The BJP manifesto also talks of a Ram temple, of a uniform civil code, and of scrapping Article 370. But implementing any of these three will mean the end of Vajpayee's government. Exploding the bomb will only mean that some middle class people will go on television to talk of how proud they feel, ignoring the fact that some poor people will suffer more at a time when no such pain is called for, when no direct and immediate threat lurks!

According to various snap polls conducted by many newspapers and magazines, about 80 per cent or so of the respondents approve the tests. Very interesting, but then, there are three kinds of lies: lies, damned lies, and statistics. Who were the people surveyed?

Was it the beggar who waits outside restaurants to seek alms? Was it the poor child who pops up at every traffic light, pleading for a little change, barefoot on a burning tarmac under a hot sun (42+ degrees Celsius)? Was it the poor woman selling her body to send money home to her village? Was it the farmer who killed his family and then committed suicide because his crops had failed and he was in debt and no one really cared? How proud were all of them when the five bangs occurred?
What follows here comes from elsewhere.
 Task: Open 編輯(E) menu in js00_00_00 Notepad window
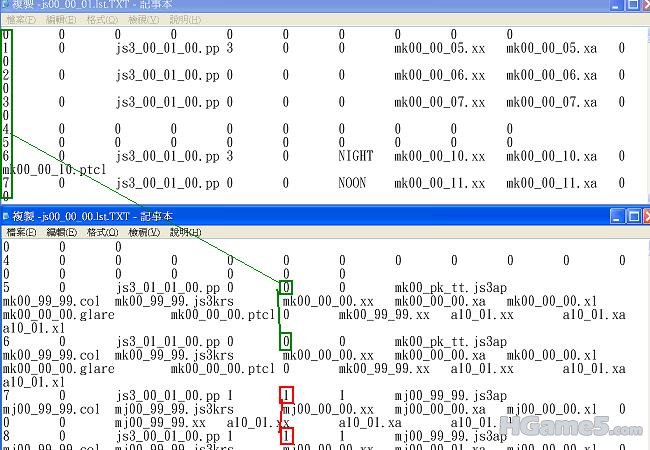click(62, 232)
Most of the snap polls are all too often conducted over the telephone. India has 7 million phones, over 950 million people. The phones are in the cities, among the rich, and the middle class, a narrow segment of the country's populace. Their views alone do not make for India's views. The Vishwa Hindu Parishad, truly a political party if there was one, now wants to construct a temple near the site to "commemorate" the event. If only the VHP got over its ridiculous temple-building obsession and worked on other more important areas they might actually end up doing some real good work in India.

Another proof, if any was needed, of a clear lack of strategic sight is the government's fuddling between China and Pakistan. On the one hand, the justification for the bomb blast is Pakistan's Ghauri, on the other, it is the "potential" Chinese threat. The Pakistan factor is unjustified. It is no secret, even in Pakistan, that the Indian armed forces are far superior to Pakistan's. How can Ghauri be the cause of the bomb when the Pak missile itself was fired in response to India's Prithvi, Agni, and Akash?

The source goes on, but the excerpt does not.